One hundred scholars from the U.S., Poland, greater Europe, and Israel were involved in creating the exhibits’ content, he explains. Graphics, maps, scenography, images, and light fill the walls of each room. The galleries include dozens of films and interactive multimedia stations. A theater hosts musical performances ranging from classic Jewish choirs to cabarets.
The museum’s sleek, modern design, the result of an architectural competition, boasts a greenish glass façade and curved stone interior. Light pours in through the largest window in Poland. Outside, families are picnicking and playing catch on the lawn; couples are walking arm in arm. It is clear this is meant to be a place of healing and renewal.

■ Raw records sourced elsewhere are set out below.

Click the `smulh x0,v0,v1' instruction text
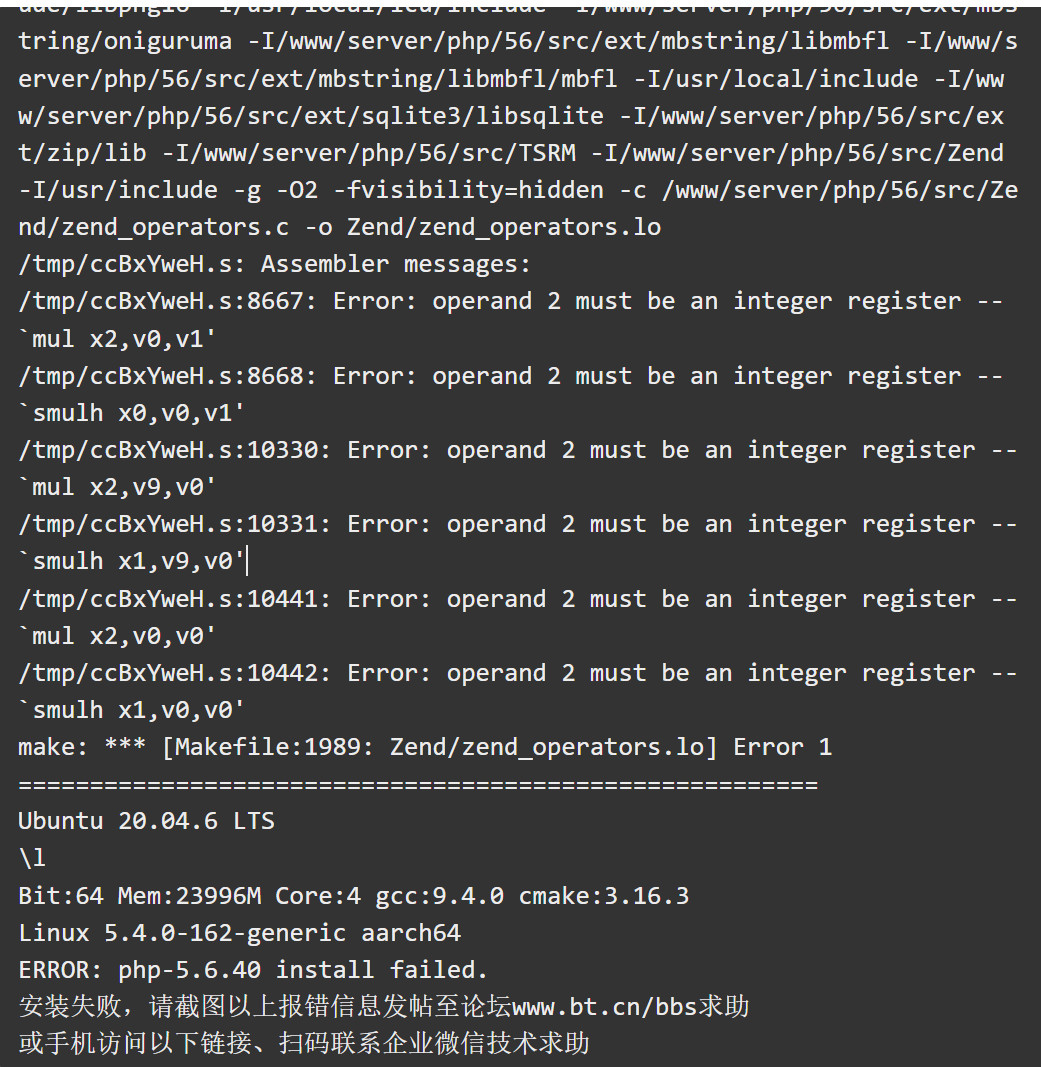 pos(131,412)
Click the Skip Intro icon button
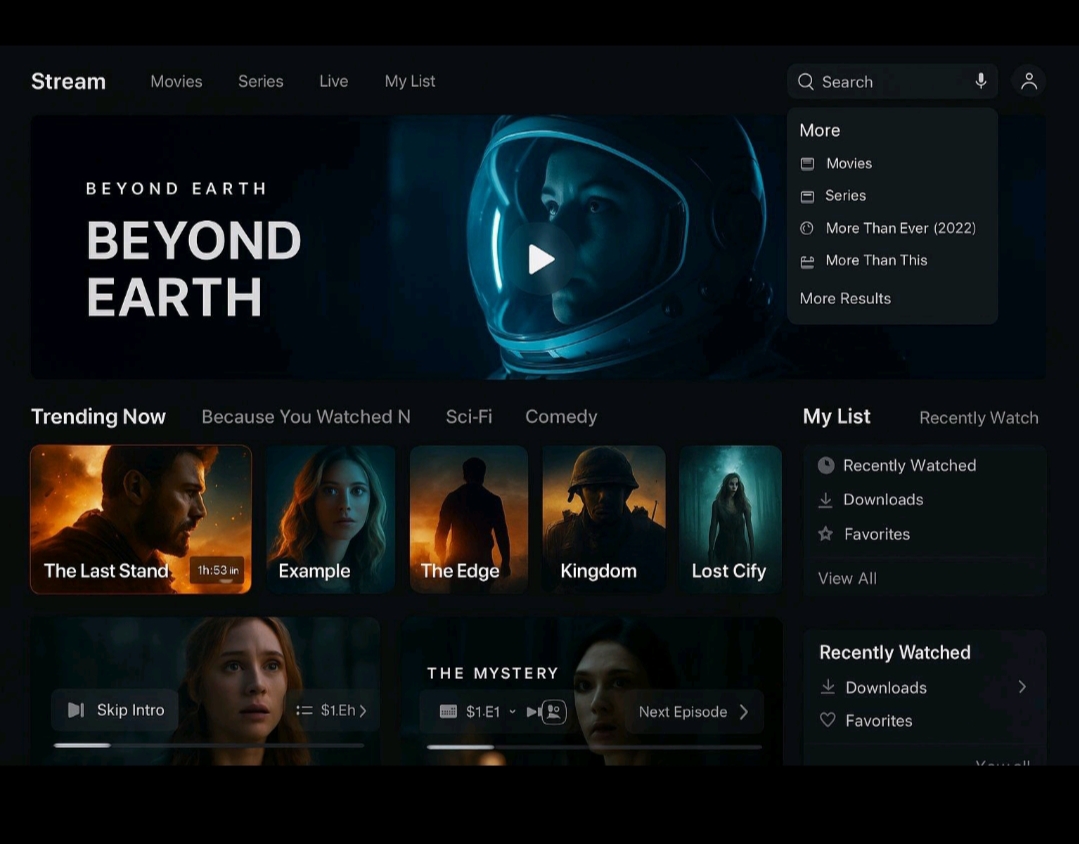 click(x=76, y=710)
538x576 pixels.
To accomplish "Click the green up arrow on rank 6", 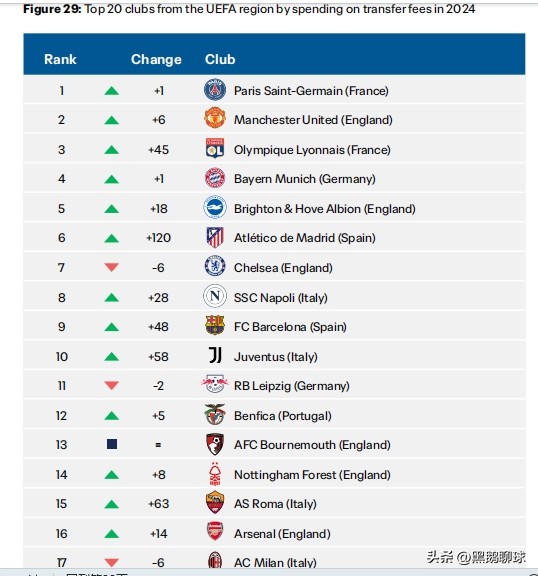I will point(112,238).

The heart of the museum is the Core Exhibition, directed by Barbara Kirshenblatt-Gimblett, a longtime NYU professor of Eastern European Jewish culture. It features a timber-framed synagogue roof and vibrant interior ceiling, handcrafted to replicate a seventeenth-century structure in Gwo dziec, in what is now Ukraine. The 30-ton roof was constructed by volunteers without a single nail or modern tool, and the ceiling was decorated in painting workshops held at synagogues in three Polish cities. The bimah—the platform where the Torah is read during services—was also created this way.
Outreach is important to the museum, says Stola, and the construction workshops were a way of involving Poles in the very formation of the museum. A mobile exhibition has been going from town to town to raise appreciation of local Jewish history.
The hardest part of the exhibit to design was the post-war gallery, the museum team says. It was important that the Holocaust not be the final exhibit, to show that Jewish life went on. Only about 300,000 Polish Jews survived the war, which was followed by a time of uncertainty, emigration, and reintegration back into society. The final gallery presents the efforts of rebuilding life in Poland, and the cultural and social achievements by the Jewish community in the decades since. This post-trauma chapter, along with the vibrant exhibits chronicling a millennium of preceding life, emphasizes the enduring contributions of the Jewish people to Polish culture.
Changing the story
After 32 years, Taube is now stepping aside from the Koret Foundation. He will keep busy mentoring local founders of business startups and managing a donor-advised fund at Stanford. There are also murmurs of his involvement in the creation of an off-season pro-basketball league. But his Jewish philanthropy remains closest to his heart.
“I want to improve the Jews’ image of themselves,” he says. “And I want to see the world abandon its attempt to make Jews the victims.” The development of the Polin Museum has been the “fulfillment of a dream,” he says.
The museum anticipates at least half a million visitors in its first year. An effort is underway to bring all Polish students to the museum at least once during their schooling. Another initiative aims to sponsor the visits of students from Israel and the United States.
As Pitr Wi licki of the Jewish Historical Institute puts it: “There is no history of Poland without the Jews, and no history of the Jews without Poland.” This new facility offers the public “a way to honor those who died by remembering how they lived—and how they lived for 1,000 years,” says Kirshenblatt-Gimblett. The Polin Museum is a place where endurance triumphs over evil, and destruction and death bow to life. A tribute to ineradicable history and joyful existence, it fills the air with its own gentle birdsong: L’chaim! L’chaim!